Panama Hattie (1940) was Porter's longest-running hit so far, running in New York for 501 performances despite the absence of any enduring Porter songs. It starred Merman, Arthur Treacher and Betty Hutton. Let's Face It! (1941), starring Danny Kaye, had an even better run, with 547 performances in New York. This, too, lacked any numbers that became standards, and Porter always counted it among his lesser efforts. Something for the Boys (1943), starring Merman, ran for 422 performances, and Mexican Hayride (1944), starring Bobby Clark, with June Havoc, ran for 481 performances. These shows, too, are short of Porter standards. The critics did not pull their punches, complaining about the lack of hit tunes and the generally low standard of the scores. After two flops, Seven Lively Arts (1944) (which featured the standard "Ev'ry Time We Say Goodbye") and Around the World (1946), many thought that Porter's best period was over.

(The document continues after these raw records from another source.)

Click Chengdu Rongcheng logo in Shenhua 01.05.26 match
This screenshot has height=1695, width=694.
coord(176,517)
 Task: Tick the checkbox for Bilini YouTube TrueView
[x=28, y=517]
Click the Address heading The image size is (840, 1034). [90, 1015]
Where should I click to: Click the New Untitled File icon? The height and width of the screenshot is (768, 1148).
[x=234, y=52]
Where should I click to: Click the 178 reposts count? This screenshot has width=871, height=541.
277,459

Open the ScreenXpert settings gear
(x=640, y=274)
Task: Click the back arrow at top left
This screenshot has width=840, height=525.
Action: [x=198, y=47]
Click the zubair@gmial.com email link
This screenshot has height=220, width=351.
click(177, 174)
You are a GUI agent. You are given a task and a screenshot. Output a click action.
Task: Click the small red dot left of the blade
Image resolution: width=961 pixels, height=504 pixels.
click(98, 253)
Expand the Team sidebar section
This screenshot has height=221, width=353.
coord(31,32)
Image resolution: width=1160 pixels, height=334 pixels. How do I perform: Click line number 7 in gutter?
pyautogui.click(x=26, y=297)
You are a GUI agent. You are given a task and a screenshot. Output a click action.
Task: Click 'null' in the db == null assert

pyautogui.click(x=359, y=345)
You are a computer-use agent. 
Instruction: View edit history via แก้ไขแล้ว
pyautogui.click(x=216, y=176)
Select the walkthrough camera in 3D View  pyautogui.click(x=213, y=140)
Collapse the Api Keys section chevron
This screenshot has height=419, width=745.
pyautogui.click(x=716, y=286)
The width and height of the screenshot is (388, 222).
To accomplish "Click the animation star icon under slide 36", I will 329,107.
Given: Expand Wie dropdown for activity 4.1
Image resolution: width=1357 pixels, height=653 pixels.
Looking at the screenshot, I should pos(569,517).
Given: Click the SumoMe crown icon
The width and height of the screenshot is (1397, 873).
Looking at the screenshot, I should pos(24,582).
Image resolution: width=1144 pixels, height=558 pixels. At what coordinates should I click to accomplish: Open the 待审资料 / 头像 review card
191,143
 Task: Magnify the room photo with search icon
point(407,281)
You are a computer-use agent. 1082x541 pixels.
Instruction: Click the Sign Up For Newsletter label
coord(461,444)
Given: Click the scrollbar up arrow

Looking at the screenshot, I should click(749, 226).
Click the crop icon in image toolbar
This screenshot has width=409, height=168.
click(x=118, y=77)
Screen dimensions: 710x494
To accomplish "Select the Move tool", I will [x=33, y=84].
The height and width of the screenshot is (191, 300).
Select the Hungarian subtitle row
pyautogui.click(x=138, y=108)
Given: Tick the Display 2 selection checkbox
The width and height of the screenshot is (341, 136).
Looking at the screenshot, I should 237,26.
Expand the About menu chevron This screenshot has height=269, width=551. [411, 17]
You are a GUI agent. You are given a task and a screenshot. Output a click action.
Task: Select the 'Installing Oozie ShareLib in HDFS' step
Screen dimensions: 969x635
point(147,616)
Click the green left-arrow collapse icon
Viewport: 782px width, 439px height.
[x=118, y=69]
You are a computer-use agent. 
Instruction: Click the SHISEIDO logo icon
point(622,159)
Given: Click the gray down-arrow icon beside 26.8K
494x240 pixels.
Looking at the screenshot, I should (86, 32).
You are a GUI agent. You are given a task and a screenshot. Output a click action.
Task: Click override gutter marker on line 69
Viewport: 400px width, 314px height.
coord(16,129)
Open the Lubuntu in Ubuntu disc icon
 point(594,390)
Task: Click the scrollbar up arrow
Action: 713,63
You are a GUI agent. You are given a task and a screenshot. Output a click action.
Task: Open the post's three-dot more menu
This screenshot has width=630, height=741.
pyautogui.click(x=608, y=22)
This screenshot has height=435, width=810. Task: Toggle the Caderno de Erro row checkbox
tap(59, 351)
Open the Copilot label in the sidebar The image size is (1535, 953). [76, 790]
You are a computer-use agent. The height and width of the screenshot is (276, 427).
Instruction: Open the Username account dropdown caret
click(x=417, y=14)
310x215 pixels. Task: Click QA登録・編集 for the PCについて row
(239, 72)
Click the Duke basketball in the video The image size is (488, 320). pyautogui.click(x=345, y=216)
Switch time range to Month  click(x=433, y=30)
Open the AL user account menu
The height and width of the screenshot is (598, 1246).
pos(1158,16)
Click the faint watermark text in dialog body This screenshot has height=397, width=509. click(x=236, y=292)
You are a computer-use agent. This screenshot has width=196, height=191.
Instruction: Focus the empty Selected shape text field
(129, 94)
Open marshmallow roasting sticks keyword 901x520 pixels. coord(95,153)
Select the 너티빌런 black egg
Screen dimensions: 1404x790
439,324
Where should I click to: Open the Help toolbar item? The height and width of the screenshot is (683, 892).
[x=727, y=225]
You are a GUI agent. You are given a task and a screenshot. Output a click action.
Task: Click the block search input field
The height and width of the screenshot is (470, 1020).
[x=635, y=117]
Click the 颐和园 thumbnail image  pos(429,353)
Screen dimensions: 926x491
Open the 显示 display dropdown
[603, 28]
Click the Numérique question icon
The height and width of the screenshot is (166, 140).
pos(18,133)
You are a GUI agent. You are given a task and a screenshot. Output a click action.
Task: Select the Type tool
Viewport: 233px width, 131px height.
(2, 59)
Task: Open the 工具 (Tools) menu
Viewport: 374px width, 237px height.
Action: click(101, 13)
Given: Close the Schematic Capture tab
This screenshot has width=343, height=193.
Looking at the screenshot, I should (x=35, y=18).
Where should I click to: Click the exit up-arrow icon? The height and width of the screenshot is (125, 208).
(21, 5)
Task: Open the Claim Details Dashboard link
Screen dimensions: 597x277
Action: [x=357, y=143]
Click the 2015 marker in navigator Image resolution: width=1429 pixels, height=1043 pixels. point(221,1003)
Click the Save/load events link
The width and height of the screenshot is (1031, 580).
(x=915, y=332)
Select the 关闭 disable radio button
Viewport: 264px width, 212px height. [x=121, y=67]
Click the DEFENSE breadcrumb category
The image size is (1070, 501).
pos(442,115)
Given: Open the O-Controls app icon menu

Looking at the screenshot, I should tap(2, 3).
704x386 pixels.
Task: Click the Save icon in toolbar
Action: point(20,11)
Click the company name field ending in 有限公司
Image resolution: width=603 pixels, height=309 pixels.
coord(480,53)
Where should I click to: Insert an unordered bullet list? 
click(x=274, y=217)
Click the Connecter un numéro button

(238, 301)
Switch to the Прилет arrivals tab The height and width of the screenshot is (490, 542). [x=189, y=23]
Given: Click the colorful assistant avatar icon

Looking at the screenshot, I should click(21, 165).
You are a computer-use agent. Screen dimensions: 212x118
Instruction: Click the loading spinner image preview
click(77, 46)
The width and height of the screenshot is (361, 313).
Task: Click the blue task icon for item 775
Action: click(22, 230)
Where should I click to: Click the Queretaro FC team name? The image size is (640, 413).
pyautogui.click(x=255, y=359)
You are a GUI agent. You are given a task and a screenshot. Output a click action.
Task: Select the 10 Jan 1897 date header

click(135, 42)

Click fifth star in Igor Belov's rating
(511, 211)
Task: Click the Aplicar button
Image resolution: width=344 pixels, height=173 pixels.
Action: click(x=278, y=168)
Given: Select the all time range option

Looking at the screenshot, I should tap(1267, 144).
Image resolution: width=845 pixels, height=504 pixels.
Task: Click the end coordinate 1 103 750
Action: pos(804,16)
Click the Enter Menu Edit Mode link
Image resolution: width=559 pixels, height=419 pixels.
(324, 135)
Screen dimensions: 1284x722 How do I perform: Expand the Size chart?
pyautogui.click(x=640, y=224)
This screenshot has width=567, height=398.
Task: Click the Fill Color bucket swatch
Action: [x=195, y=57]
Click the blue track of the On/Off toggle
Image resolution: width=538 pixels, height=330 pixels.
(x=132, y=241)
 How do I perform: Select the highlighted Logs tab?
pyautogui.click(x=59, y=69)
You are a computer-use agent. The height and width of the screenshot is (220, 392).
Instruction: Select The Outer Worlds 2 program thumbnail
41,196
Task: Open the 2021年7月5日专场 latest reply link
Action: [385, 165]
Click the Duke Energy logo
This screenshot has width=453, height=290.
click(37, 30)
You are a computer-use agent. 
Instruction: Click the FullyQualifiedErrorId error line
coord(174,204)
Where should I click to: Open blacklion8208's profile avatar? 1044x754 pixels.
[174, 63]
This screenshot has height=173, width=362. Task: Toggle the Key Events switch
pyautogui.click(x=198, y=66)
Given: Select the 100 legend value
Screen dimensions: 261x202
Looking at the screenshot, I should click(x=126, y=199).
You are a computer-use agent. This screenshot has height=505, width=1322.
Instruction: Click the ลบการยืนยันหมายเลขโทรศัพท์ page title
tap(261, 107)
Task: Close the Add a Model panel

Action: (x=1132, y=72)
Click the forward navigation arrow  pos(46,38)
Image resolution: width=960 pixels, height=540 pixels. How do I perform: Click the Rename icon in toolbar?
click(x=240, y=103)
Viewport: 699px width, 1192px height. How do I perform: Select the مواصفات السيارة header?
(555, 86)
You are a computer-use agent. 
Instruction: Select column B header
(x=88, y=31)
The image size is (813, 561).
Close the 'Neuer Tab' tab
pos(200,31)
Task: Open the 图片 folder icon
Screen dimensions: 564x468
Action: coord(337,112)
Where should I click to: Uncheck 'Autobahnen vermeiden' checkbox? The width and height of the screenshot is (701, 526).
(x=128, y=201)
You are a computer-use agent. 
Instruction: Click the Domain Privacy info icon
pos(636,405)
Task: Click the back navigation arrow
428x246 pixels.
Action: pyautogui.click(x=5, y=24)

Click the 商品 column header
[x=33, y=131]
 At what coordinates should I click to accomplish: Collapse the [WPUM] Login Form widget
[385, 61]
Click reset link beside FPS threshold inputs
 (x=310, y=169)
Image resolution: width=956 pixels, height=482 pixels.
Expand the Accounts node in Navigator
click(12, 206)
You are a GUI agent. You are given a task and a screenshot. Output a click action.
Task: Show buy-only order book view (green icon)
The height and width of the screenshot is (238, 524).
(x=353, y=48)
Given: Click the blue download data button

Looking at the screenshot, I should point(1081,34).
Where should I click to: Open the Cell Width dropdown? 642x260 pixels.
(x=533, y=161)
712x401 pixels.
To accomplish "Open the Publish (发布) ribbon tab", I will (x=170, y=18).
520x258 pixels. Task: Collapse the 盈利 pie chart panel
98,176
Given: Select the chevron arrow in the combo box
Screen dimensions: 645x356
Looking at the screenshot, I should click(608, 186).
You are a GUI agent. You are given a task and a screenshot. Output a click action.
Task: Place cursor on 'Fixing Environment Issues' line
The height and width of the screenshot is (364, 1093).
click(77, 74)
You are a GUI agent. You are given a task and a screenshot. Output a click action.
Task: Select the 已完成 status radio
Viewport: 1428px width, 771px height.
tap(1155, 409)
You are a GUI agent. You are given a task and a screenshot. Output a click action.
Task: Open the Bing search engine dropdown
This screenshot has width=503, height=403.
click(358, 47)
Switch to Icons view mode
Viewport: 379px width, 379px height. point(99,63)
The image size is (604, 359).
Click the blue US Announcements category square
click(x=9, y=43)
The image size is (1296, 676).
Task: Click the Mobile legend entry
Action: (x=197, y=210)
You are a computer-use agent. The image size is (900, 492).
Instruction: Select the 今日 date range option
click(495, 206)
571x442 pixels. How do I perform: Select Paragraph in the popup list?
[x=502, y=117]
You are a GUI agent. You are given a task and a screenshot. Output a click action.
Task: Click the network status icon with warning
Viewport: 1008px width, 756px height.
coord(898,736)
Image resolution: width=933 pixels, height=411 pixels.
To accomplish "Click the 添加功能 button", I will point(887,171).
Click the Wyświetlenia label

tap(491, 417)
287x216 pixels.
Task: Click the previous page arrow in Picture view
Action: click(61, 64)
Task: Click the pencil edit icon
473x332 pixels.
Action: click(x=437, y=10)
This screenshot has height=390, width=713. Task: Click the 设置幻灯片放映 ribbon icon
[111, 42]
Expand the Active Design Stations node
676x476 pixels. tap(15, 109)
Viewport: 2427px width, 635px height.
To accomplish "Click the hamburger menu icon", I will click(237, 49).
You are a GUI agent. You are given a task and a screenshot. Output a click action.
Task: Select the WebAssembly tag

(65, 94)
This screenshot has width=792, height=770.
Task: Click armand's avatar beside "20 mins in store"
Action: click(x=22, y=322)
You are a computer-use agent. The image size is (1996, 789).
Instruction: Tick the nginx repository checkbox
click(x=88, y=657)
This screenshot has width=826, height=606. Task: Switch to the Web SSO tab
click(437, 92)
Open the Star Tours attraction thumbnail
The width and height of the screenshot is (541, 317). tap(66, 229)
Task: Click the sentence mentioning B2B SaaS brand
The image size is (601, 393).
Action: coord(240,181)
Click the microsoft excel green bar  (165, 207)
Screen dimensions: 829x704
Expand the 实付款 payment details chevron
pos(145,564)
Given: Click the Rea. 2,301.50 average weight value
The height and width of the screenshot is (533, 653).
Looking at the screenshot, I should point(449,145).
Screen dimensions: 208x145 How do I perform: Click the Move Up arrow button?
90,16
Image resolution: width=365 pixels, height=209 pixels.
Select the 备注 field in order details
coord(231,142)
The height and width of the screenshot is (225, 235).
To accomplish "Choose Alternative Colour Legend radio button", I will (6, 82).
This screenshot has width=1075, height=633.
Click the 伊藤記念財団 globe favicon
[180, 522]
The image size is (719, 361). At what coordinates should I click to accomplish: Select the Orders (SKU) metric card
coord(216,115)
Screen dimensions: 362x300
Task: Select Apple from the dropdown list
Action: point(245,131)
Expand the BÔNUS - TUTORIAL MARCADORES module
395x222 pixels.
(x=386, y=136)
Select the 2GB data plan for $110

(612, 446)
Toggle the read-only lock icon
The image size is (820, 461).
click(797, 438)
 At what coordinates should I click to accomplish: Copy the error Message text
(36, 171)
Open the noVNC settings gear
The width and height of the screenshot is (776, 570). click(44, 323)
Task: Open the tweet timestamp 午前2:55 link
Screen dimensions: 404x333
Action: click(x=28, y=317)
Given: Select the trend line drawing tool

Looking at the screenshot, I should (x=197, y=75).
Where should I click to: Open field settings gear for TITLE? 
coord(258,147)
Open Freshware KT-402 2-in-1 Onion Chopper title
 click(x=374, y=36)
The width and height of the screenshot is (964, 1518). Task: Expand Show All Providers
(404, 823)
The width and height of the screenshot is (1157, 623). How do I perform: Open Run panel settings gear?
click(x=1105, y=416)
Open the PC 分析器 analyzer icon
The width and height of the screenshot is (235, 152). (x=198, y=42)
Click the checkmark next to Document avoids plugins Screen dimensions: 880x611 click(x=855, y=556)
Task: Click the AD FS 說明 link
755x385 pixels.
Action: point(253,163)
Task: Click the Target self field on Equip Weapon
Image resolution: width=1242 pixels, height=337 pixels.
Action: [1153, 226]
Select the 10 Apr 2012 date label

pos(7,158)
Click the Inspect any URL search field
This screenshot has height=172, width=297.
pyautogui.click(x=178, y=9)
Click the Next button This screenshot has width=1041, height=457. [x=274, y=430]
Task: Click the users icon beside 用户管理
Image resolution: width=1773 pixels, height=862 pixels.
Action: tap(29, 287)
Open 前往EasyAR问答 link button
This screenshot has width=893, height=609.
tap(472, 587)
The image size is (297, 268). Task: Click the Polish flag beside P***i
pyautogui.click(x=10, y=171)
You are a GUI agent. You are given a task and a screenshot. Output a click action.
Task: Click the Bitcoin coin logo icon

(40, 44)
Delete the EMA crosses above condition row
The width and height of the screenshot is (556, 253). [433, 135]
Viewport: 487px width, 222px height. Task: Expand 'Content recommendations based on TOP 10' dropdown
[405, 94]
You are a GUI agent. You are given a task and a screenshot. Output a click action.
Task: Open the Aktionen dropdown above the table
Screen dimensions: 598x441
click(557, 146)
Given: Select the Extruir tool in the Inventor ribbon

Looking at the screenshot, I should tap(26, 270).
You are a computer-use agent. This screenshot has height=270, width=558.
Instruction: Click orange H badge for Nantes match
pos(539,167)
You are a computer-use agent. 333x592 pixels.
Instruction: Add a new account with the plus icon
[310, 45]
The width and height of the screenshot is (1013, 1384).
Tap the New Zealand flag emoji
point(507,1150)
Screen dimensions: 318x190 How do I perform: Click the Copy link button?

Between Broadway musicals, Porter continued to write for Hollywood. His film scores of this period were You'll Never Get Rich (1941) with Astaire and Rita Hayworth, Something to Shout About (1943) with Don Ameche, Janet Blair and William Gaxton, and Mississippi Belle (1943–44), which was abandoned before filming began. He also cooperated in the making of the film Night and Day (1946), a largely fictional biography of Porter, with Cary Grant implausibly cast in the lead. The critics scoffed, but the film was a huge success, chiefly because of the wealth of vintage Porter numbers in it. The biopic's success contrasted starkly with the failure of Vincente Minnelli's film The Pirate (1948), with Judy Garland and Gene Kelly, in which five new Porter songs received little attention.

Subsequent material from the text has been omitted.